Twenty seven patients had LVHR completed between December 2008 and December 2013. Two patients had the attempted LVHR converted to open mesh repair. The patient’s age, sex, hernia type and co-existing medical problems were recorded. The hernia defect size, prosthetic material used in the repair, method of fixation of the prosthesis, operative time, length of postoperative hospital stay, peri-operative and post-operative complications were recorded.

 

The same operative technique was used on all patients. Surgery was performed with patients in the supine position under general anaesthesia. Pre-operative prophylactic antibiotics were given in all cases. All patients were catheterised to decompress the urinary bladder. Gastric decompression was achieved by placement of a naso-gastric tube. Access to the abdomen was accomplished at the Palmer’s point by means a Verres needle. Pneumoperitoneum was induced to a preset pressure of 12 to 14 mm Hg depending on the size of the patient. Two additional ports (5 and 10mm) were made along the mid-axillary line, far away from the hernia. Adhesiolysis was done using non-energised sharp and blunt dissection with minimal use of diathermy to avoid inadvertent thermal injury to the bowel. The hernia contents were reduced but the peritoneal sac was left in-situ. The margins of the hernia defect were delineated and measured on the surface of the abdominal wall (Figure 1). The area of the hernia was approximated by taking its longest dimension as its diameter. A composite mesh (Proceed- Ethicon; or Omyra- Braun) was used in 26 patients while one patient had a pure polypylene mesh. The mesh was tailored externally on the abdominal wall to covers the hernial defect by a margin of at least 3 cm and introduced into the abdominal cavity via the 10mm port (Figure 2). After the mesh was positioned intra-peritoneally, it was spread to cover and overlap the margins of the defect. The circumference of the mesh was then tacked onto the peritoneum and the posterior fascia at intervals of 1-2 cms. Transfascial sutures were added in ten patients only. There were no drains used. After exit of the pneumoperitoneum, the ports were closed with absorbable sutures and the wounds infiltrated with a long acting local anaesthetic agent.

 

Click to view figure 1

Click to view figure 2

 

Results

The patients and hernia characteristics, operative time, length of hospital stay, and cormorbities are shown in Table 1. There were 23 females and 4 men, with a mean age of 43 (range16-76) years.
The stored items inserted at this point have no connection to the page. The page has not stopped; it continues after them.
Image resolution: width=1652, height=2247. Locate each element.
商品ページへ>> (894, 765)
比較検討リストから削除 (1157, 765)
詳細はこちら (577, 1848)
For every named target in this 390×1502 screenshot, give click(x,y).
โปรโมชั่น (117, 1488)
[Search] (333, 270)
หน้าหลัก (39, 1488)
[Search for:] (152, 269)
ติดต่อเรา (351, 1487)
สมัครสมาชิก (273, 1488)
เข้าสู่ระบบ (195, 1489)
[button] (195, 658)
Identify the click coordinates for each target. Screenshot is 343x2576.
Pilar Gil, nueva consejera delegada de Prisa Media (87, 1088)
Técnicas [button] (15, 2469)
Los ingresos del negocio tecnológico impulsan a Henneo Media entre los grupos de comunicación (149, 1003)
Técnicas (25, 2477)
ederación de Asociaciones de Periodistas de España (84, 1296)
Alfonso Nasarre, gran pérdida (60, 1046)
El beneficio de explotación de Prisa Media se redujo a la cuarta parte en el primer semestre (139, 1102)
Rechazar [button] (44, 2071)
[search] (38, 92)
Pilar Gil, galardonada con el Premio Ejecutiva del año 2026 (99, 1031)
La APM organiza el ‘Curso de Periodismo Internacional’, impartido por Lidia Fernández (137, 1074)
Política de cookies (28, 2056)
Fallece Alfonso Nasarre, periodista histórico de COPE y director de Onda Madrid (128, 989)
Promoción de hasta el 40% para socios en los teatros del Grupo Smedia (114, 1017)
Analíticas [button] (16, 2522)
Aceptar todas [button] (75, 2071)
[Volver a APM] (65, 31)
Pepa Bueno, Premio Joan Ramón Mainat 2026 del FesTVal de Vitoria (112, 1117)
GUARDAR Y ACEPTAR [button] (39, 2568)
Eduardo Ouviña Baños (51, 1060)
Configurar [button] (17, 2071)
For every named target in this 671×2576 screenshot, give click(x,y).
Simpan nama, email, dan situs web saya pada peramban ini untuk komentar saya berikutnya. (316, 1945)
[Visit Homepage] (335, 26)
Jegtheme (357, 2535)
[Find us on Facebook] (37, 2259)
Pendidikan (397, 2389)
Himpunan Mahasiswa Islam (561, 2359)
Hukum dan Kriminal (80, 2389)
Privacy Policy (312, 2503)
The comorbidities encountered included hypertension, diabetes, HIV infection and cholelithiasis. There was no relationship between the onset of these comorbidities and the ventral hernia. Of the hernia types, there were 23 incisional and 4 primary hernias (Table I). About 56% (n=15) of the patients had multiple (swiss-cheese) abdominal wall defect, and the rest had only a single defect. Twenty five had contents within the hernia sac with some being incarcerated, all of which were successfully reduced after establishment of pneumoperitoneum. All the patients were operated on as elective cases, with successful completion of the procedure laparoscopically in 27 cases. There were two additional patients who were converted to open mesh repair, one due to very dense adhesions and the other due to mechanical failure of the fixing device.

 

No additional procedures were carried out during the herniorrhaphy. Intraoperative blood loss was negligible. The mean operative time was 130 minutes (range 55-240 minutes). The mean size of the mesh was 160 cm2 (range 9-225 cm2). The mean post-operative length of stay was 3.0 days (range 1-6 days). There were no major complications. Two patients had ileus for 3 days, two had seromas that lasted about four weeks and one patient had prolonged port site pain lasting for two weeks. The seromas were not aspirated and were allowed to resolve spontaneously. There was no haematoma, wound infection or bowel perforation.

 

During a mean follow-up period of 19.3 months (range 1 to 36 months), there was a single recurrence at four months, giving a recurrence rate of 3.7%. This patient developed a recurrence acutely on exertion which was confirmed on ultrasound scan early in the series. During open mesh repair, the previously fixed mesh was found to have migrated from one edge confirming the recurrence to have resulted from a fixation technical error. She subsequently had the mesh refixed during an open surgery.

 

Discussion

An incisional hernia develops in 3% to 13% of patients following a laparotomy, and is the most common long-term complication following abdominal surgery. A lasting surgical correction of a ventral hernia thus remains a challenge (7-9). Since the introduction of the laparoscopic mesh repair of ventral hernia practice by LeBlanc and Booth in 1993 many non-randomized and few randomized studies of laparoscopic mesh repair have been reported with a recurrence rates similar to those of open mesh repair and with an improvement in recovery time, hospital stay and complication rate (10-20). LVHR has also been established as a cost-effective procedure, with total facility costs for the laparoscopic repair being significantly lower than that for the open repair (15, 21).

 

Intra-abdominal placement of a large mesh with wide overlap of defects, use of smaller incisions, laparoscopic adhesiolysis to uncover small unpalpable defects that may go unnoticed with open repair, and use of stronger mesh fixation could account for the greater success of the laparoscopic operation (4, 5, 20). In our series, the patients as a group had favourable outcomes. Despite an early experience with this technique, there were only two conversions to open surgery. The mean operative time was about 130 minutes. This time is however longer than most mean operative times reported in other series, which range from 82 to 97 minutes (20-24). This is attributable to the early phase of the learning curve.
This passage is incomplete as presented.